Seeing Tycho at Edgefield is the Perfect Distraction from the World’s Slow Unraveling

The meticulous pairing of sight and sound remains Tycho’s strongest point of distinction.

(Henry Cromett)

While popular consciousness has long imagined the sound of the end of the world to be chaotic and violent, Scott Hansen has a considerably different idea of what should be playing while the final embers of civilization slowly burn out.

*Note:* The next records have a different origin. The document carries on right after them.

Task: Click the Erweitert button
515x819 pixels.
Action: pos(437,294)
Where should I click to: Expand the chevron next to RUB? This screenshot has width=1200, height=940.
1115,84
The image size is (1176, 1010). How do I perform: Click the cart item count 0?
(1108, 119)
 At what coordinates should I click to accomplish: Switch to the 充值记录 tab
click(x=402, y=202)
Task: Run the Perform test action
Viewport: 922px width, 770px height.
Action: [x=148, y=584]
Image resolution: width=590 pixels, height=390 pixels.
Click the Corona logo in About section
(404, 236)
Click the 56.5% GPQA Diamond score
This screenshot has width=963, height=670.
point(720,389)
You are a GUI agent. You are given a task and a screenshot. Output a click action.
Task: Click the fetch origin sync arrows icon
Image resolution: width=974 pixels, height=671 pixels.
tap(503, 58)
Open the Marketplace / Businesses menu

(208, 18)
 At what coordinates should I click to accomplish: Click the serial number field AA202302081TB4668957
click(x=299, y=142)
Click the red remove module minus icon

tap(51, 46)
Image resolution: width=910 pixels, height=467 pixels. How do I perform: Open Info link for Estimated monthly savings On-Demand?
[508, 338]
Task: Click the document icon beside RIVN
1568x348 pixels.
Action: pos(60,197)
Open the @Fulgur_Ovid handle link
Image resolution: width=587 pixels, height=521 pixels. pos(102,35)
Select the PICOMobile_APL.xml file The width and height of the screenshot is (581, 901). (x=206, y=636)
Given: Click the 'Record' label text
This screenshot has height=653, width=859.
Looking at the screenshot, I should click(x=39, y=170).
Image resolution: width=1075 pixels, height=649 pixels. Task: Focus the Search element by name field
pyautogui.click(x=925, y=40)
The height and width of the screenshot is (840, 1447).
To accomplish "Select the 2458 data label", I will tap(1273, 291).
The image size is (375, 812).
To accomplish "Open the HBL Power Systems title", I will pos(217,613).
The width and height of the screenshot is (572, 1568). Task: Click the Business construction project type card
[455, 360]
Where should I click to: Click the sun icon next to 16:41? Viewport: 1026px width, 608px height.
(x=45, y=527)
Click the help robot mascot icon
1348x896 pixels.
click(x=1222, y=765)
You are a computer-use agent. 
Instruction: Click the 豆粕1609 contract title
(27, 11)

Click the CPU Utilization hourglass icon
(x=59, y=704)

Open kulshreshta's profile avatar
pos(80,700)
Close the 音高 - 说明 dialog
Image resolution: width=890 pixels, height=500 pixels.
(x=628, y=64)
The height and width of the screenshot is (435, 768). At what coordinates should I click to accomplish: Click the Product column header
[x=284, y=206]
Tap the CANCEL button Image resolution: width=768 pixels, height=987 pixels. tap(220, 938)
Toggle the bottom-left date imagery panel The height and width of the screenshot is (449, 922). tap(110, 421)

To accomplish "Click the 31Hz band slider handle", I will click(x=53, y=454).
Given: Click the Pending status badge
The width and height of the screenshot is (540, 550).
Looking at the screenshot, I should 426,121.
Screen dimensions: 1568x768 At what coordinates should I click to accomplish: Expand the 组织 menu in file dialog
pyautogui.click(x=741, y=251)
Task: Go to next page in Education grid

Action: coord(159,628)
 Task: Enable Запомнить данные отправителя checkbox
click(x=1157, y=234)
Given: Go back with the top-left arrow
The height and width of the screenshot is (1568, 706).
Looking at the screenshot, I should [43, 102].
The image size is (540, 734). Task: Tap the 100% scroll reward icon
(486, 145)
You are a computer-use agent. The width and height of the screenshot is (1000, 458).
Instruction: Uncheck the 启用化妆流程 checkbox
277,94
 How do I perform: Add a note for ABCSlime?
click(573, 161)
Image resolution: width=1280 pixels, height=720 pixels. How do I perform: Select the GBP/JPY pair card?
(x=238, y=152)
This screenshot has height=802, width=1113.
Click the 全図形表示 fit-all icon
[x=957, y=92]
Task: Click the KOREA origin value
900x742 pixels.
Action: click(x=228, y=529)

Though there was nothing overtly apocalyptic about Tycho's set at Edgefield on June 28, it's hard to imagine a better distraction from the world's slow unraveling than the group's gentle assault of sleek techno and kaleidoscopic visuals.

(Henry Cromett
(Henry Cromett)
(Henry Cromett)

Originally a designer with a flair for warm, oversaturated panoramas and Kubrick-esque retro-futurism, Hansen's spent the past decade figuring out how to translate the feelings evoked by his visual work into danceable audio sensations. Aside from an incredibly bizarre sequence inspired by 2001: A Space Odyssey, the meticulous pairing of sight and sound remains Tycho's strongest point of distinction.

(Henry Cromett)
(Henry Cromett)
(Henry Cromett)

The hour-long set featured an even spread from his four most well-known albums. Favorites like "Montana" and "A Walk" satisfied the audience's thirst for the dream-like ear candy that's grown Tycho's popularity considerably since 2014's Awake. But newer tracks like "Source" and "Division"—which both lean heavily on interlocking guitar buildups and drummer Rory O'Connor's metronomic rigidity and explosive jazz fills—were solid evidence of the group's evolution from a bedroom project into a cohesive and dynamic live unit that's successfully weaned themselves off laptops.